* [EXERCISE]: Please copy out the entries below exactly, beginning with the line that contains "Tap the bold" and ending with the line that contains "Task: Select the Tarnamente SSZE club logo", and include nothing outside that span.

Stored data entries:
————————

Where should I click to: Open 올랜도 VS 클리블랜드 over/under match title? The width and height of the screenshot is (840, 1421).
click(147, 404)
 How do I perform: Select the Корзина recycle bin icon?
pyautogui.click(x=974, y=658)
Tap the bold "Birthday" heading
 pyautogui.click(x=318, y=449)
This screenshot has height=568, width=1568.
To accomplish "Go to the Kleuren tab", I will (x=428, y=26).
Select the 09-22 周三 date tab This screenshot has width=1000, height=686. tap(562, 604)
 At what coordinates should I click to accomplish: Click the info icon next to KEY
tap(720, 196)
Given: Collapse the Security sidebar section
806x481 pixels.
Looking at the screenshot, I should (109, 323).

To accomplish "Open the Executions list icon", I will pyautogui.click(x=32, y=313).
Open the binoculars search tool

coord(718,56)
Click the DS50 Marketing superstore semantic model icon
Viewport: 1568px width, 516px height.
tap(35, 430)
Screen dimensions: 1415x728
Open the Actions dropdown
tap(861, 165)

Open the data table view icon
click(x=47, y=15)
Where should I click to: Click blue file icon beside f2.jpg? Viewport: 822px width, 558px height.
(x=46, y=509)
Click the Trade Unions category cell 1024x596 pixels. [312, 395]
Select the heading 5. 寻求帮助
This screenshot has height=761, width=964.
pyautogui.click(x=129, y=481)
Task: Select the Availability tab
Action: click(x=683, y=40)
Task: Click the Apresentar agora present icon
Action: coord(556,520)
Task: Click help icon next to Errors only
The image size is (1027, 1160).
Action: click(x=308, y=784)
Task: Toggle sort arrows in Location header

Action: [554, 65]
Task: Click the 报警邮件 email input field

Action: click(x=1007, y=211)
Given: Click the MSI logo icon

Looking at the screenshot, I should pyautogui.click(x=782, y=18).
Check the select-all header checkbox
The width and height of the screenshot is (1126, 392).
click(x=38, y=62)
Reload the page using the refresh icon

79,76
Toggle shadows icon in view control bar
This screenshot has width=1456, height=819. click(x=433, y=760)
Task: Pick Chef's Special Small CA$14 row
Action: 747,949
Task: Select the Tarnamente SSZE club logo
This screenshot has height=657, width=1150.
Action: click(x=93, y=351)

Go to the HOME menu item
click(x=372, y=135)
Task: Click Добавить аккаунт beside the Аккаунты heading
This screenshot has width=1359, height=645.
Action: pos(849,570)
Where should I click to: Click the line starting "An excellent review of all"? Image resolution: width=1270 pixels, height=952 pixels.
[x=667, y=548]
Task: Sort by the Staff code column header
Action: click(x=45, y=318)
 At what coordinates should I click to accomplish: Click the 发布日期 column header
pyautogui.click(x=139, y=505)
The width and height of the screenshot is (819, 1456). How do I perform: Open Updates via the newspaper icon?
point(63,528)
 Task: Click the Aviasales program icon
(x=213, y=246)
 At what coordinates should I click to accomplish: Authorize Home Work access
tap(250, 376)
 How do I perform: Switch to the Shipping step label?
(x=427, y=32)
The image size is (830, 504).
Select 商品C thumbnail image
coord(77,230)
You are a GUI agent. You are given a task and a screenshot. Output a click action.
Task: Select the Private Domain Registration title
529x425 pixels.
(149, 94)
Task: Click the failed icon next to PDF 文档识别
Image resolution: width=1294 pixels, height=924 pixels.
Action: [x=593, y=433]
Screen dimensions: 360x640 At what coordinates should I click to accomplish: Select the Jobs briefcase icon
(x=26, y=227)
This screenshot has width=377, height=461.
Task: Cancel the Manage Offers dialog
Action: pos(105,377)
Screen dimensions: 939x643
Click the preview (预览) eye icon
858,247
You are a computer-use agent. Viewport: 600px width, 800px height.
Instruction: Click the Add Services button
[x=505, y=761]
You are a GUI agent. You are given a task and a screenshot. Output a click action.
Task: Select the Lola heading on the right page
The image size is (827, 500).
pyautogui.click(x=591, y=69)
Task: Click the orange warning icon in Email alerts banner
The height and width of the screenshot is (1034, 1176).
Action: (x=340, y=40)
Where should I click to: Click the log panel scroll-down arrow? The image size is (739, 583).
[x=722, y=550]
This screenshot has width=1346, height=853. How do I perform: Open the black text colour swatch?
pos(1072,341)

————————

* [EXERCISE RESPONSE]:
Tap the bold "Birthday" heading
 pyautogui.click(x=318, y=449)
This screenshot has height=568, width=1568.
To accomplish "Go to the Kleuren tab", I will (x=428, y=26).
Select the 09-22 周三 date tab This screenshot has width=1000, height=686. tap(562, 604)
 At what coordinates should I click to accomplish: Click the info icon next to KEY
tap(720, 196)
Given: Collapse the Security sidebar section
806x481 pixels.
Looking at the screenshot, I should (109, 323).

To accomplish "Open the Executions list icon", I will pyautogui.click(x=32, y=313).
Open the binoculars search tool

coord(718,56)
Click the DS50 Marketing superstore semantic model icon
Viewport: 1568px width, 516px height.
tap(35, 430)
Screen dimensions: 1415x728
Open the Actions dropdown
tap(861, 165)

Open the data table view icon
click(x=47, y=15)
Where should I click to: Click blue file icon beside f2.jpg? Viewport: 822px width, 558px height.
(x=46, y=509)
Click the Trade Unions category cell 1024x596 pixels. [312, 395]
Select the heading 5. 寻求帮助
This screenshot has height=761, width=964.
pyautogui.click(x=129, y=481)
Task: Select the Availability tab
Action: click(x=683, y=40)
Task: Click the Apresentar agora present icon
Action: coord(556,520)
Task: Click help icon next to Errors only
The image size is (1027, 1160).
Action: click(x=308, y=784)
Task: Toggle sort arrows in Location header

Action: [554, 65]
Task: Click the 报警邮件 email input field

Action: click(x=1007, y=211)
Given: Click the MSI logo icon

Looking at the screenshot, I should pyautogui.click(x=782, y=18).
Check the select-all header checkbox
The width and height of the screenshot is (1126, 392).
click(x=38, y=62)
Reload the page using the refresh icon

79,76
Toggle shadows icon in view control bar
This screenshot has width=1456, height=819. click(x=433, y=760)
Task: Pick Chef's Special Small CA$14 row
Action: 747,949
Task: Select the Tarnamente SSZE club logo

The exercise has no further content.